→ Requirement
Reproduce every line of the material below word for word, without changing anything.

[Dataset entries]

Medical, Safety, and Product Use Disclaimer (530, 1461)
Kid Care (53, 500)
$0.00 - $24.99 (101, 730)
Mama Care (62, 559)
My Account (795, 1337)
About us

→ Task output
Medical, Safety, and Product Use Disclaimer (530, 1461)
Kid Care (53, 500)
$0.00 - $24.99 (101, 730)
Mama Care (62, 559)
My Account (795, 1337)
About us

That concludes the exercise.